Table 3.
Safety Outcomes during the 13-Week Trial Period.*
| Event | Bionic Pancreas (N = 219) |
Standard Care (N = 107) |
P Value† |
|---|---|---|---|
| Any adverse event‡ | |||
| No. of participants with event (%) | 126 (58) | 8 (7) | — |
| No. of events | 244 | 10 | |
| Severe hypoglycemia§ | |||
| No. of participants with event (%) | 10 (5) | 2 (2) | 0.39 |
| No. of events | 10 | 3 | |
| Incidence rate per 100 participant-yr | 17.7 | 10.8 | |
| Diabetic ketoacidosis — no. of events¶ | 0 | 0 | ND |
| Other serious adverse event∥ | |||
| No. of participants (%) | 3 (1) | 2 (2) | 0.77 |
| No. of events | 3 | 2 | |
| Incidence rate per 100 participant-yr | 5.3 | 7.2 | |
| Increase in the glycated hemoglobin level by ≥0.5 percentage points — no. of participants (%) | 17 (8) | 8 (7) | 0.74 |
| Hyperglycemia with or without ketosis related to trial device** | |||
| No. of participants with event (%) | 95 (43) | NA | — |
| No. of events | 160 | NA | |
| Hyperglycemia with or without ketosis not related to trial device | |||
| No. of participants with event (%) | 44 (20) | 1 (1) | — |
| No. of events | 54 | 2 | |
| Nonsevere hypoglycemia | |||
| No. of participants with event (%) | 2 (1) | 0 | — |
| No. of events | 2 | 0 | |
| Other reportable adverse events | |||
| No. of participants with event (%) | 14 (6) | 3 (3) | — |
| No. of events | 15 | 3 |
NA denotes not applicable, and ND not done (according to the statistical analysis plan).
P values were calculated only for the outcomes that were prespecified in the statistical analysis plan. The P value for the number of severe hypoglycemic events per participant was produced from a Poisson regression model with adjustment for age at randomization, the glycated hemoglobin level as assessed by the central laboratory at randomization, the occurrence of at least one event of severe hypoglycemia before randomization, and site (random effect). A P value for the number of other serious adverse events per participant was produced from a Poisson regression model with adjustment for age at randomization, the glycated hemoglobin level as assessed by the central laboratory at randomization, and site (random effect). The P value for the percentage of participants with a glycated hemoglobin level that increased by at least 0.5 percentage points was produced from a marginal logistic-regression model with adjustment for age at randomization and the glycated hemoglobin level as assessed by the central laboratory at randomization, with a compound symmetry covariance structure to handle the correlated outcomes within site.

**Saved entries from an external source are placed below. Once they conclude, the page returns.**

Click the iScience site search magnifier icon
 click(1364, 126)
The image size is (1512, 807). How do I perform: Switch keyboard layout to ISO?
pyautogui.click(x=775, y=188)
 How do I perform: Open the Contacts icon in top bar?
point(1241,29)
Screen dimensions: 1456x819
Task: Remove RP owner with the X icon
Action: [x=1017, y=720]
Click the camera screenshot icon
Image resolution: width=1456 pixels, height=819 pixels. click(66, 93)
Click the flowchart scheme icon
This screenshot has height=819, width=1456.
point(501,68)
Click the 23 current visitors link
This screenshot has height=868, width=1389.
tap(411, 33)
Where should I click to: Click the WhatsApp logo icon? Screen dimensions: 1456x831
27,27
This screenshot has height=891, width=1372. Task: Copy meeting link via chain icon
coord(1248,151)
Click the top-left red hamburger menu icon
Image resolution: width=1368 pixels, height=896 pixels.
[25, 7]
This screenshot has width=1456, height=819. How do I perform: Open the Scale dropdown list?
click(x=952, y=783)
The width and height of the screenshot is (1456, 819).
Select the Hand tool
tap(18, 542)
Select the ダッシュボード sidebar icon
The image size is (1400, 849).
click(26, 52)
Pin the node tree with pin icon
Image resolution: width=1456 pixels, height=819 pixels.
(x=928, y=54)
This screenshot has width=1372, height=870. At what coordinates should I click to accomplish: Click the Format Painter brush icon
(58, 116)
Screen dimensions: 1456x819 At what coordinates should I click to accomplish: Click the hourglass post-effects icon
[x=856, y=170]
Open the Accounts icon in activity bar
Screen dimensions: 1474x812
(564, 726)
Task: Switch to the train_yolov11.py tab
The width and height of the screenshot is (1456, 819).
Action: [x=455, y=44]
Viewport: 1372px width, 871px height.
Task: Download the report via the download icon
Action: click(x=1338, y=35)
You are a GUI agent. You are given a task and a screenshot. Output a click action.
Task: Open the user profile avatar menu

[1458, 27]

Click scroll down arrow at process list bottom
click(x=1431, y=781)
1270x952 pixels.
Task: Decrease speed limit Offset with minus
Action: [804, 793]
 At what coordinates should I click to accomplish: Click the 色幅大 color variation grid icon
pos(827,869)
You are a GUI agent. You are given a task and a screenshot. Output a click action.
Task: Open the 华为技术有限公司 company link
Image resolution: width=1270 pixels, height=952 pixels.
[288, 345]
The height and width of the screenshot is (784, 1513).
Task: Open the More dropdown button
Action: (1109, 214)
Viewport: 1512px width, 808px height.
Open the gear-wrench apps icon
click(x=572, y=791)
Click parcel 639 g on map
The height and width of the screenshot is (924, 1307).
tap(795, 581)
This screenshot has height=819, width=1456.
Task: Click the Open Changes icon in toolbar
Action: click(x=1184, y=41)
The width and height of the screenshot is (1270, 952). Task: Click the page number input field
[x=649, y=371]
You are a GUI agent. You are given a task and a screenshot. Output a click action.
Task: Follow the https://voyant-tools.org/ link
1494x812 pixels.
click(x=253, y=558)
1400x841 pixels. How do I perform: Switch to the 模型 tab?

Reportable adverse events as defined in the protocol included the following: serious adverse event; adverse device effect (i.e., an adverse event related to use of a trial device); adverse event occurring in association with a trial procedure; adverse event not related to a device issue that led to temporary or permanent discontinuation of a trial device; adverse event for which a visit was made to the emergency department; severe hypoglycemia with cognitive impairment requiring the assistance of a third party for treatment; diabetic ketoacidosis; and hyperglycemic or ketosis event for which a visit occurred, a health care provider was contacted, or the blood ketone level was at least 1.0 mmol per liter.
Among participants 18 years of age or older, seven events of severe hypoglycemia occurred in seven participants (6.5%) in the bionic-pancreas group and two events in one participant (1.9%) in the standard-care group (incidence rate per 100 participant-years, 25.5 vs. 14.2; P = 0.40). Among participants younger than 18 years of age, three events of severe hypoglycemia occurred in three participants (2.7%) in the bionic-pancreas group and one event in one participant (1.9%) in the standard-care group (incidence rate per 100 participant-years, 10.4 vs. 7.3).
In the group of 114 participants using the bionic pancreas with fast-acting insulin aspart (for which data are not otherwise reported in this article), diabetic ketoacidosis occurred in 2 participants (2%) (on the basis of device evaluation, both events were considered by the medical monitor to be caused by an infusion-set failure) and severe hypoglycemia occurred in 3 (3%; incidence rate per 100 participant-years, 10.2).4
In the bionic-pancreas group, attempted suicide occurred in two participants and hypoglycemia in one. In the standard-care group, spontaneous pneumothorax and epiglottitis occurred in one participant each. The hypoglycemic event did not meet criteria for severe hypoglycemia related to cognitive impairment but was considered to be a serious adverse event (clinically significant medical event) as judged by the investigator.
The trial device included the insulin pump, infusion set, and continuous glucose monitor. Most adverse events of hyperglycemia that were considered to be related to the trial device were due to infusion-set failures.